The output shows that the Container was killed because it is out of memory (OOM).
we can also describe our pod for detail information:
kubectl describe pod memory-demo-2 -n mem-example
Delete the Pod:
kubectl delete pod memory-demo-2 -n mem-example
Example3: Specify a memory request that is too big for your Nodes
In this example, we create a Pod that has a memory request so big that it exceeds the capacity of any Node in your cluster. Here is the configuration file for a Pod that has one Container with a request for 1000 GiB of memory, which likely exceeds the capacity of any Node in your cluster.
apiVersion: v1
kind: Pod
metadata:
name: memory-demo-3
namespace: mem-example
spec:
containers:
- name: memory-demo-3-ctr
image: polinux/stress
resources:
requests:
memory: "1000Gi"
limits:
memory: "1000Gi"
command: ["stress"]
args: ["--vm", "1", "--vm-bytes", "150M", "--vm-hang", "1"]
Create the Pod:
kubectl apply -f mem3.yaml
View the pod status:
kubectl get pod -n mem-example
The output shows that the Pod status is PENDING
. That is, the Pod is not scheduled to run on any Node, and it will remain in the PENDING state indefinitely:
Describe the Pod:
kubectl describe pod memory-demo-3 -n mem-example
You will see in logs also that it mentions that there is insufficient memory in nodes.
Delete the Pod:
kubectl delete pod memory-demo-3 -n mem-example
If we do not specify a memory limit
If we do not specify a memory limit for a Container, one of the following situations applies:
The Container has no upper bound on the amount of memory it uses. The Container could use all of the memory available on the Node where it is running which in turn could invoke the OOM Killer. Further, in case of an OOM Kill, a container with no resource limits will have a greater chance of being killed.
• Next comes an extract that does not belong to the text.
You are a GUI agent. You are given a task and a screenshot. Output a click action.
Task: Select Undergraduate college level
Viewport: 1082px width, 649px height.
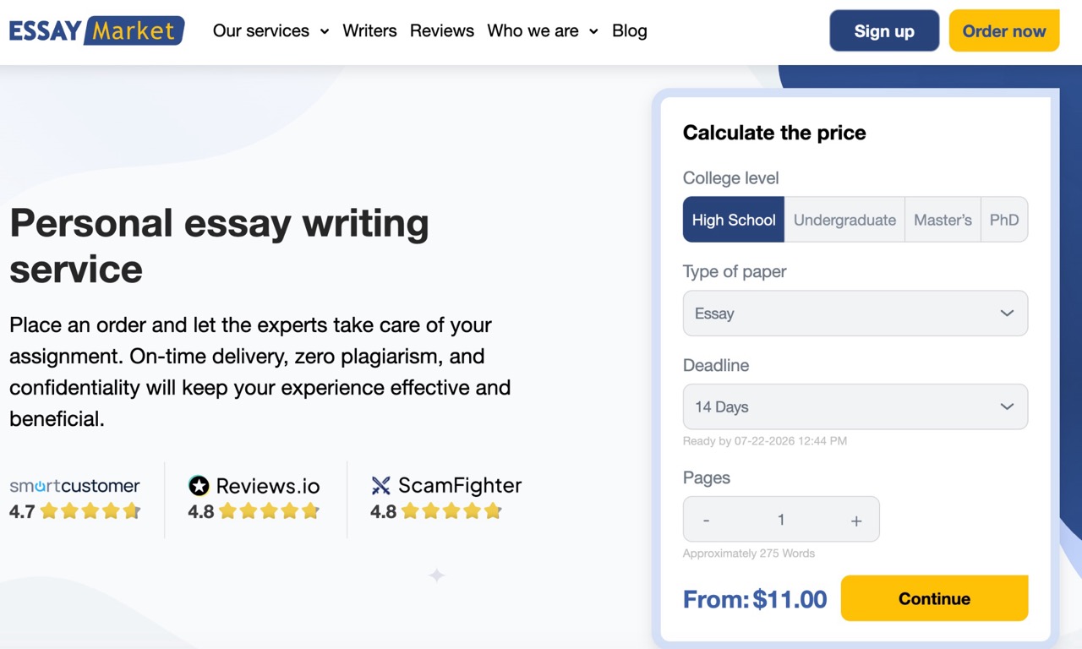click(844, 220)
The Container is running in a namespace that has a default memory limit, and the Container is automatically assigned the default limit. Cluster administrators can use a LimitRange to specify a default value for the memory limit.
Clean up
Delete your namespace. This deletes all the Pods that you created for this task:
kubectl delete namespace mem-example
Conclusion
Requests and Limits are powerful features in Kubernetes that help ensure your applications get the resources they need while maintaining cluster stability and performance. By correctly configuring these values, we can optimize resource utilization, prevent resource contention, and enhance the reliability of your applications. In this blog, we covered the fundamentals of Requests and Limits, set up a metrics server for resource monitoring, and walked through practical examples to solidify your understanding.